* **REQUIREMENT**: Repeat all entries below exactly as shown.

* **EXERCISE DATA**:
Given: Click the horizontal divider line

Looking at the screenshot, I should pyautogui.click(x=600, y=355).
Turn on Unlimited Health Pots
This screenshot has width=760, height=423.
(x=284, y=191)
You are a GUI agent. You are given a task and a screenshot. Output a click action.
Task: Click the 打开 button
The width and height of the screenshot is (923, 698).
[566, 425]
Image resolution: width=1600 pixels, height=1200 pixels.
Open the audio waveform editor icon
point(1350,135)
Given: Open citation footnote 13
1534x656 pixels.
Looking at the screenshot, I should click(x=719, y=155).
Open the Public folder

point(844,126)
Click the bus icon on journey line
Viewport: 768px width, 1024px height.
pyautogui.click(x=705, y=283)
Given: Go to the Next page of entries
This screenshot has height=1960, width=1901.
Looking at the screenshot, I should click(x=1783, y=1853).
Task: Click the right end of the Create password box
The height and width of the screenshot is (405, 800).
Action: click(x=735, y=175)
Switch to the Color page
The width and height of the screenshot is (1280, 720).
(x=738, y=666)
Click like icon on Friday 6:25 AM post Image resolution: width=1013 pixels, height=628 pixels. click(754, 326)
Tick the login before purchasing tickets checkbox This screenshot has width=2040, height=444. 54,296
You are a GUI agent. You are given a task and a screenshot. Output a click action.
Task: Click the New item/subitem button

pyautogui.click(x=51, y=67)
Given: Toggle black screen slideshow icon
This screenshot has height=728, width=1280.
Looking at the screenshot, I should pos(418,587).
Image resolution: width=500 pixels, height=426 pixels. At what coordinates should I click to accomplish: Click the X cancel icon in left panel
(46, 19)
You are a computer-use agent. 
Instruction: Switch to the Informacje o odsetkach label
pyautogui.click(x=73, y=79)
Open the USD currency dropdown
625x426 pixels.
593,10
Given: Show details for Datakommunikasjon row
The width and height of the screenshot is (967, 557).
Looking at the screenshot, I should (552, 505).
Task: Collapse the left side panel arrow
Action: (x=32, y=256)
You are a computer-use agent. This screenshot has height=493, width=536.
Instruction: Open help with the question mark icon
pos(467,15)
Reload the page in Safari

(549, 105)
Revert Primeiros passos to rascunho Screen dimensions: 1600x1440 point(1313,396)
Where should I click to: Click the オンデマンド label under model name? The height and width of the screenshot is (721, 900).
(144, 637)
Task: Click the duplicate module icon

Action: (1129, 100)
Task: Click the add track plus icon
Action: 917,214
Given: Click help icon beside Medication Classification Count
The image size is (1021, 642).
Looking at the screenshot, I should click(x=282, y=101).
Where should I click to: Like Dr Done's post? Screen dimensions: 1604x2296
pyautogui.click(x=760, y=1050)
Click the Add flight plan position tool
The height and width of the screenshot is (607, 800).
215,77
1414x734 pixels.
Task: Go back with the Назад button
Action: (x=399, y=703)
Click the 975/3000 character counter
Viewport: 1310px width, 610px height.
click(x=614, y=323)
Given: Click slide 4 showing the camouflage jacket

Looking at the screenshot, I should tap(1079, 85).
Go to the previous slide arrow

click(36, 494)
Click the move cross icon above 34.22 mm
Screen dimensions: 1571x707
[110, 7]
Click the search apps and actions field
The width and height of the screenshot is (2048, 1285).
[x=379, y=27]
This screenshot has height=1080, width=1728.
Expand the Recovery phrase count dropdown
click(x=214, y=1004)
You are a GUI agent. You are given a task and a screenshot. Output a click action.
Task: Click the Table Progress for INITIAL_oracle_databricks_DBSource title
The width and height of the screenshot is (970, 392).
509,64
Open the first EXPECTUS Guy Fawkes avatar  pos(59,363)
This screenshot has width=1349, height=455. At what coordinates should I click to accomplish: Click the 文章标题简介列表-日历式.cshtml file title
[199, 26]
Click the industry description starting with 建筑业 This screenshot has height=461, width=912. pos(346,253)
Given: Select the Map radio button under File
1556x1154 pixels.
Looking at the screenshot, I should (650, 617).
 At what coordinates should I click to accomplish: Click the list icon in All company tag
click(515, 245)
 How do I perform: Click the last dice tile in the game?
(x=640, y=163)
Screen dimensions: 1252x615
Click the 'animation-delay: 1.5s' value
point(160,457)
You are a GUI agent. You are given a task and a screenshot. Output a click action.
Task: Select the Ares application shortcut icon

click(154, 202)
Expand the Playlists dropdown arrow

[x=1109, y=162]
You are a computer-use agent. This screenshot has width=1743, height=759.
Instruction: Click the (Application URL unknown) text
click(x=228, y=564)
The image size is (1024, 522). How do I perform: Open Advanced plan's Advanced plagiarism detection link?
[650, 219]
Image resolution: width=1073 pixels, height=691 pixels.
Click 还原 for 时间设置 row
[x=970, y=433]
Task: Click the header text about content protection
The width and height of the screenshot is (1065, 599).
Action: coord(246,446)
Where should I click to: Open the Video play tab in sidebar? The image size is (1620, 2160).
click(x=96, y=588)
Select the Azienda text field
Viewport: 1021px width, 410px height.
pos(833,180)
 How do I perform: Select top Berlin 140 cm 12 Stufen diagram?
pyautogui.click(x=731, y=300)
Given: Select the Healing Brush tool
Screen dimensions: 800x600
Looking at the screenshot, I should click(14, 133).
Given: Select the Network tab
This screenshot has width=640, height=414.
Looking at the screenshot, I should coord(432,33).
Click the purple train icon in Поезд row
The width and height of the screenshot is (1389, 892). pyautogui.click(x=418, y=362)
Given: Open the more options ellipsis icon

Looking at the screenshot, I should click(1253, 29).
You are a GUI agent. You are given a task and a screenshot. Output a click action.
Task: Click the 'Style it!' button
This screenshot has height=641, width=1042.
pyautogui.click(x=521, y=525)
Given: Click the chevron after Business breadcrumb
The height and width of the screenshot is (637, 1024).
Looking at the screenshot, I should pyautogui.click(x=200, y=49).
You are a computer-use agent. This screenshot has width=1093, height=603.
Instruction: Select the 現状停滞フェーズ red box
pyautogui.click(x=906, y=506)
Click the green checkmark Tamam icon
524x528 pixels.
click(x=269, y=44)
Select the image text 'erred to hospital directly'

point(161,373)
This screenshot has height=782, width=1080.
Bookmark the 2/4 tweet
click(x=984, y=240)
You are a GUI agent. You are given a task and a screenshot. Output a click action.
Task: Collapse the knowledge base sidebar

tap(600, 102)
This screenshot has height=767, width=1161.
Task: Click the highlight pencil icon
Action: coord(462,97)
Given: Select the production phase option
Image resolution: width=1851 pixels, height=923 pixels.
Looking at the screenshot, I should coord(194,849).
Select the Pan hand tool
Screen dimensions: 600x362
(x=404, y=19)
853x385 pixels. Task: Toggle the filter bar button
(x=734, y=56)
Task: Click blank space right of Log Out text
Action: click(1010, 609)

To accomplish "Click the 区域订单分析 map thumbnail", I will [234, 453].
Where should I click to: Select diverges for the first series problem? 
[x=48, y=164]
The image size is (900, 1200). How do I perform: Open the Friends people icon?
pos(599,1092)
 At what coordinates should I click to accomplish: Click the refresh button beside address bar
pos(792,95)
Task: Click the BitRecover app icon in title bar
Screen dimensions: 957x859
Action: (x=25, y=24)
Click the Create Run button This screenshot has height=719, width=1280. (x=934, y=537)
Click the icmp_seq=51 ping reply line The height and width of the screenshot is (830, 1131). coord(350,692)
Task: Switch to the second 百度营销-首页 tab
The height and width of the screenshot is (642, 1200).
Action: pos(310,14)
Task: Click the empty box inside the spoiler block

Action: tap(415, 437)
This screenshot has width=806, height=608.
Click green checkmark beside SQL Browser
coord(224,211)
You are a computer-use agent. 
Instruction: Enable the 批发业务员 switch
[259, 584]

* **PROBLEM SOLUTION**:
Given: Click the horizontal divider line

Looking at the screenshot, I should pyautogui.click(x=600, y=355).
Turn on Unlimited Health Pots
This screenshot has width=760, height=423.
(x=284, y=191)
You are a GUI agent. You are given a task and a screenshot. Output a click action.
Task: Click the 打开 button
The width and height of the screenshot is (923, 698).
[566, 425]
Image resolution: width=1600 pixels, height=1200 pixels.
Open the audio waveform editor icon
point(1350,135)
Given: Open citation footnote 13
1534x656 pixels.
Looking at the screenshot, I should click(x=719, y=155).
Open the Public folder

point(844,126)
Click the bus icon on journey line
Viewport: 768px width, 1024px height.
pyautogui.click(x=705, y=283)
Given: Go to the Next page of entries
This screenshot has height=1960, width=1901.
Looking at the screenshot, I should click(x=1783, y=1853).
Task: Click the right end of the Create password box
The height and width of the screenshot is (405, 800).
Action: click(x=735, y=175)
Switch to the Color page
The width and height of the screenshot is (1280, 720).
(x=738, y=666)
Click like icon on Friday 6:25 AM post Image resolution: width=1013 pixels, height=628 pixels. click(754, 326)
Tick the login before purchasing tickets checkbox This screenshot has width=2040, height=444. 54,296
You are a GUI agent. You are given a task and a screenshot. Output a click action.
Task: Click the New item/subitem button

pyautogui.click(x=51, y=67)
Given: Toggle black screen slideshow icon
This screenshot has height=728, width=1280.
Looking at the screenshot, I should pos(418,587).
Image resolution: width=500 pixels, height=426 pixels. At what coordinates should I click to accomplish: Click the X cancel icon in left panel
(46, 19)
You are a computer-use agent. 
Instruction: Switch to the Informacje o odsetkach label
pyautogui.click(x=73, y=79)
Open the USD currency dropdown
625x426 pixels.
593,10
Given: Show details for Datakommunikasjon row
The width and height of the screenshot is (967, 557).
Looking at the screenshot, I should (552, 505).
Task: Collapse the left side panel arrow
Action: (x=32, y=256)
You are a computer-use agent. This screenshot has height=493, width=536.
Instruction: Open help with the question mark icon
pos(467,15)
Reload the page in Safari

(549, 105)
Revert Primeiros passos to rascunho Screen dimensions: 1600x1440 point(1313,396)
Where should I click to: Click the オンデマンド label under model name? The height and width of the screenshot is (721, 900).
(144, 637)
Task: Click the duplicate module icon

Action: (1129, 100)
Task: Click the add track plus icon
Action: 917,214
Given: Click help icon beside Medication Classification Count
The image size is (1021, 642).
Looking at the screenshot, I should click(x=282, y=101).
Where should I click to: Like Dr Done's post? Screen dimensions: 1604x2296
pyautogui.click(x=760, y=1050)
Click the Add flight plan position tool
The height and width of the screenshot is (607, 800).
215,77
1414x734 pixels.
Task: Go back with the Назад button
Action: (x=399, y=703)
Click the 975/3000 character counter
Viewport: 1310px width, 610px height.
click(x=614, y=323)
Given: Click slide 4 showing the camouflage jacket

Looking at the screenshot, I should tap(1079, 85).
Go to the previous slide arrow

click(36, 494)
Click the move cross icon above 34.22 mm
Screen dimensions: 1571x707
[110, 7]
Click the search apps and actions field
The width and height of the screenshot is (2048, 1285).
[x=379, y=27]
This screenshot has height=1080, width=1728.
Expand the Recovery phrase count dropdown
click(x=214, y=1004)
You are a GUI agent. You are given a task and a screenshot. Output a click action.
Task: Click the Table Progress for INITIAL_oracle_databricks_DBSource title
The width and height of the screenshot is (970, 392).
509,64
Open the first EXPECTUS Guy Fawkes avatar  pos(59,363)
This screenshot has width=1349, height=455. At what coordinates should I click to accomplish: Click the 文章标题简介列表-日历式.cshtml file title
[199, 26]
Click the industry description starting with 建筑业 This screenshot has height=461, width=912. pos(346,253)
Given: Select the Map radio button under File
1556x1154 pixels.
Looking at the screenshot, I should (650, 617).
 At what coordinates should I click to accomplish: Click the list icon in All company tag
click(515, 245)
 How do I perform: Click the last dice tile in the game?
(x=640, y=163)
Screen dimensions: 1252x615
Click the 'animation-delay: 1.5s' value
point(160,457)
You are a GUI agent. You are given a task and a screenshot. Output a click action.
Task: Select the Ares application shortcut icon

click(154, 202)
Expand the Playlists dropdown arrow

[x=1109, y=162]
You are a computer-use agent. This screenshot has width=1743, height=759.
Instruction: Click the (Application URL unknown) text
click(x=228, y=564)
The image size is (1024, 522). How do I perform: Open Advanced plan's Advanced plagiarism detection link?
[650, 219]
Image resolution: width=1073 pixels, height=691 pixels.
Click 还原 for 时间设置 row
[x=970, y=433]
Task: Click the header text about content protection
The width and height of the screenshot is (1065, 599).
Action: coord(246,446)
Where should I click to: Open the Video play tab in sidebar? The image size is (1620, 2160).
click(x=96, y=588)
Select the Azienda text field
Viewport: 1021px width, 410px height.
pos(833,180)
 How do I perform: Select top Berlin 140 cm 12 Stufen diagram?
pyautogui.click(x=731, y=300)
Given: Select the Healing Brush tool
Screen dimensions: 800x600
Looking at the screenshot, I should click(14, 133).
Given: Select the Network tab
This screenshot has width=640, height=414.
Looking at the screenshot, I should coord(432,33).
Click the purple train icon in Поезд row
The width and height of the screenshot is (1389, 892). pyautogui.click(x=418, y=362)
Given: Open the more options ellipsis icon

Looking at the screenshot, I should click(1253, 29).
You are a GUI agent. You are given a task and a screenshot. Output a click action.
Task: Click the 'Style it!' button
This screenshot has height=641, width=1042.
pyautogui.click(x=521, y=525)
Given: Click the chevron after Business breadcrumb
The height and width of the screenshot is (637, 1024).
Looking at the screenshot, I should pyautogui.click(x=200, y=49).
You are a computer-use agent. This screenshot has width=1093, height=603.
Instruction: Select the 現状停滞フェーズ red box
pyautogui.click(x=906, y=506)
Click the green checkmark Tamam icon
524x528 pixels.
click(x=269, y=44)
Select the image text 'erred to hospital directly'

point(161,373)
This screenshot has height=782, width=1080.
Bookmark the 2/4 tweet
click(x=984, y=240)
You are a GUI agent. You are given a task and a screenshot. Output a click action.
Task: Collapse the knowledge base sidebar

tap(600, 102)
This screenshot has height=767, width=1161.
Task: Click the highlight pencil icon
Action: coord(462,97)
Given: Select the production phase option
Image resolution: width=1851 pixels, height=923 pixels.
Looking at the screenshot, I should coord(194,849).
Select the Pan hand tool
Screen dimensions: 600x362
(x=404, y=19)
853x385 pixels. Task: Toggle the filter bar button
(x=734, y=56)
Task: Click blank space right of Log Out text
Action: click(1010, 609)

To accomplish "Click the 区域订单分析 map thumbnail", I will [234, 453].
Where should I click to: Select diverges for the first series problem? 
[x=48, y=164]
The image size is (900, 1200). How do I perform: Open the Friends people icon?
pos(599,1092)
 At what coordinates should I click to accomplish: Click the refresh button beside address bar
pos(792,95)
Task: Click the BitRecover app icon in title bar
Screen dimensions: 957x859
Action: (x=25, y=24)
Click the Create Run button This screenshot has height=719, width=1280. (x=934, y=537)
Click the icmp_seq=51 ping reply line The height and width of the screenshot is (830, 1131). coord(350,692)
Task: Switch to the second 百度营销-首页 tab
The height and width of the screenshot is (642, 1200).
Action: pos(310,14)
Task: Click the empty box inside the spoiler block

Action: tap(415, 437)
This screenshot has width=806, height=608.
Click green checkmark beside SQL Browser
coord(224,211)
You are a computer-use agent. 
Instruction: Enable the 批发业务员 switch
[259, 584]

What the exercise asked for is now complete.